If I get a successfull :btg: thenI know I have trained them well.  If they :fart: themselves, then I know they need more work.


----------



## jeffkyle (Sep 17, 2003)

> _Originally posted by Seig _
> *If I get a successfull :btg: thenI know I have trained them well.  If they :fart: themselves, then I know they need more work. *




:roflmao: :roflmao: :roflmao: :roflmao:


----------



## LadyDragon (Sep 17, 2003)

I don't go around looking for a fight.  And personally, I couldn't understand why anyone would put themselves in harms way to see how good they are in their particular art.

If you get caught in a situation, and you have no choice but to fight your way out, and you survive.  Then you know that your training has been worth while.  Standing in a ring and playing patty cake with someone and winning a trophy means nothing.

You train for yourself and the love of your art, not to be able to go around picking fights.  But again, if you have no choice, by all means defend yourself, and I mean just that DEFEND yourself.


----------



## MisterMike (Sep 17, 2003)

> I don't go around looking for a fight. And personally, I couldn't understand why anyone would put themselves in harms way to see how good they are in their particular art.

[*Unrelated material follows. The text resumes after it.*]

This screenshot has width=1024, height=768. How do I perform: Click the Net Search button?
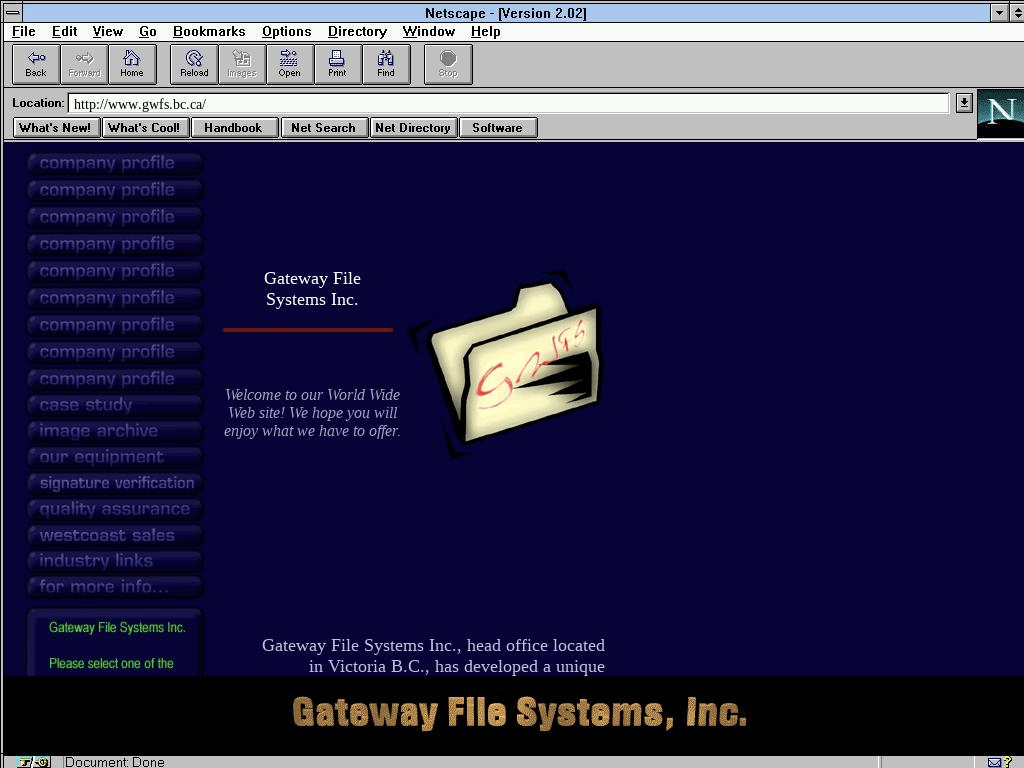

Right on! In reality, most of us aren't even going to get a chance to use a Kenpo technique to defend ourselves. I'm sure that there are some statistics out there that depending on where you live, your odds are higher of being assaulted or mugged, but where I'm from, I don't see it happening. Andif someone in my old school were constantly coming in with battle scars, we'd be a bit weary of his character.

So to me, this sort of makes "self-defense" a bit over-rated, no?


----------



## MJS (Sep 17, 2003)

> _Originally posted by Kempo Guy _
> *Get a body armor similar to Tony Blauer's "High Gear" and go at it against real resistance. Imho, that's the closest you can get to a "real fight". Although there's some padding the impact is felt and there is still a chance of a knockout (I've seen it happen).
> 
> Simulating fights with the verbal posturing helps a lot. Staging "micro fights" will kick your fear reactivity into high gear.
> ...



Those suits are awesome!!!  They definately give you the chance to go all out w/o the other guy getting hurt.  Putting yourself into a stressfull situation during training, is going to help you get used to that adrenalin rush, so if you find yourself in a life/death situation, your body will react better.

Mike


----------



## MJS (Sep 17, 2003)

> _Originally posted by LadyDragon _
> *I don't go around looking for a fight.  And personally, I couldn't understand why anyone would put themselves in harms way to see how good they are in their particular art.
> 
> If you get caught in a situation, and you have no choice but to fight your way out, and you survive.  Then you know that your training has been worth while.  Standing in a ring and playing patty cake with someone and winning a trophy means nothing.
> ...



I dont think that it has anything to do with picking a fight.  Instead, it has to do with making sure that you will be able to defend yourself.  If you dont include any realism or aliveness in your training, then how can you be sure that the art that you've spent the last x number of years learning, is going to help you??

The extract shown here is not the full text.